STT (Speech-to-Text)

Prev Next

Available in Classic and VPC

Accept speech data in MP3, AAC, AC3, OGG, FLAC, and WAV formats, as well as the language to be used for speech recognition, and convert the recognition results to text.

Request

The following describes the request format for the endpoint. The request format is as follows:

Method URI
POST /stt

Request headers

For headers common to all CLOVA Speech Recognition (CSR) APIs, see Common CLOVA Speech Recognition (CSR) headers.

Request query parameters

The following describes the request query parameters.

Field Type Required Description
lang String Required Language of the converted text
  • Kor | Eng | Jpn | Chn
    • Kor: Korean
    • Eng: English
    • Jpn: Japanese
    • Chn: Chinese (Simplified)

Request body

The following describes the request body.

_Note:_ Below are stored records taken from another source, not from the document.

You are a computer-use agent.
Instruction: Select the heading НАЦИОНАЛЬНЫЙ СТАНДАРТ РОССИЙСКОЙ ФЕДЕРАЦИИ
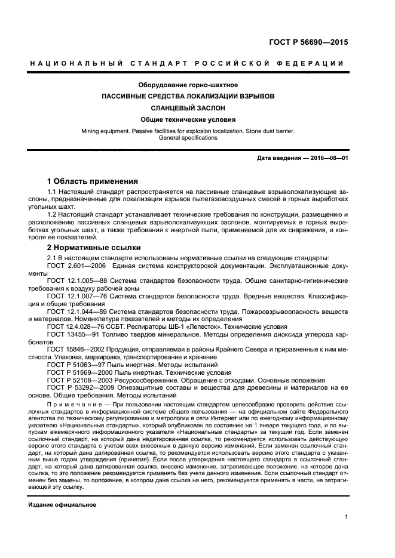tap(187, 63)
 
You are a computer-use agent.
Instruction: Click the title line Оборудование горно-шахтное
tap(187, 85)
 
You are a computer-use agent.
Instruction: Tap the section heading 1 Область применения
tap(93, 180)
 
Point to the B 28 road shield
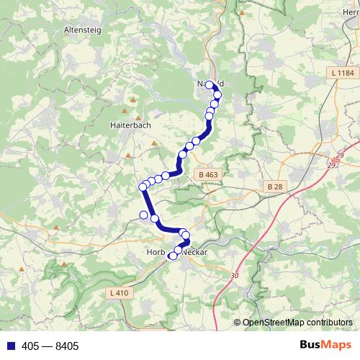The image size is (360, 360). (274, 186)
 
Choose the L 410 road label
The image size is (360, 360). (120, 292)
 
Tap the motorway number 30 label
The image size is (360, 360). (235, 276)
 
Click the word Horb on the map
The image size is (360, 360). (156, 253)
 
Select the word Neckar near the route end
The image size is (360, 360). (194, 253)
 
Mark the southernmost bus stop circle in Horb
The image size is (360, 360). (172, 256)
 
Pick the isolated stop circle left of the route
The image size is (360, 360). (143, 215)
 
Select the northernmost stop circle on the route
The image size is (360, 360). (211, 85)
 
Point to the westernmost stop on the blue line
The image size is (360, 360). (143, 188)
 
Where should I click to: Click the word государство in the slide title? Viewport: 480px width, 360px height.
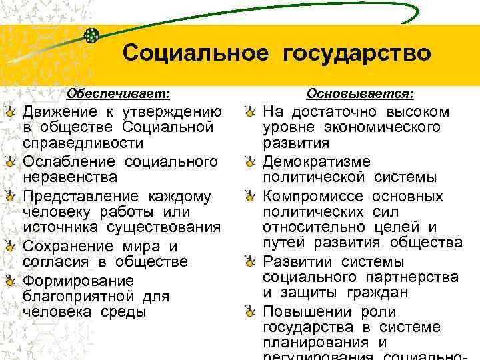357,53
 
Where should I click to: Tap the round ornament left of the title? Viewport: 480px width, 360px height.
93,35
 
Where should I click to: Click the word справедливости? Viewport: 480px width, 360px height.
83,143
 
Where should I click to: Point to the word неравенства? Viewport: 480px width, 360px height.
70,177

Field Type Required Description
Voice data to convert Binary Required Binary voice data in MP3, AAC, AC3, OGG, FLAC, or WAV format
  • Playback time up to 60 seconds

Request example

The following is a sample request.

curl --location --request POST 'https://naveropenapi.apigw.ntruss.com/recog/v1/stt
?lang=Kor' \
--header 'X-NCP-APIGW-API-KEY-ID: {Client ID issued when registering the app}' \
--header 'X-NCP-APIGW-API-KEY: {Client secret issued when registering the app}' \
--header 'Content-Type: application/octet-stream' \
--data '@{file}'

Response

The following describes the response format.

Response body

The following describes the response body.

Field Type Required Description
text String - Converted text from voice file

Response status codes

For response status codes common to all CLOVA Speech Recognition (CSR) APIs, see Common CLOVA Speech Recognition (CSR) response status codes.

Response example

The following is a sample example.

{
    "text": "Hello,"
}